§ Records shown
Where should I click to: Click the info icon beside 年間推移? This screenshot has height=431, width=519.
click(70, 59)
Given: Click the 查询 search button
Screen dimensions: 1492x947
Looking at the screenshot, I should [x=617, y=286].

§ What is expected
Type the records again in full, matching them exactly.

§ Completed task
Where should I click to: Click the info icon beside 年間推移? This screenshot has height=431, width=519.
click(70, 59)
Given: Click the 查询 search button
Screen dimensions: 1492x947
Looking at the screenshot, I should [x=617, y=286].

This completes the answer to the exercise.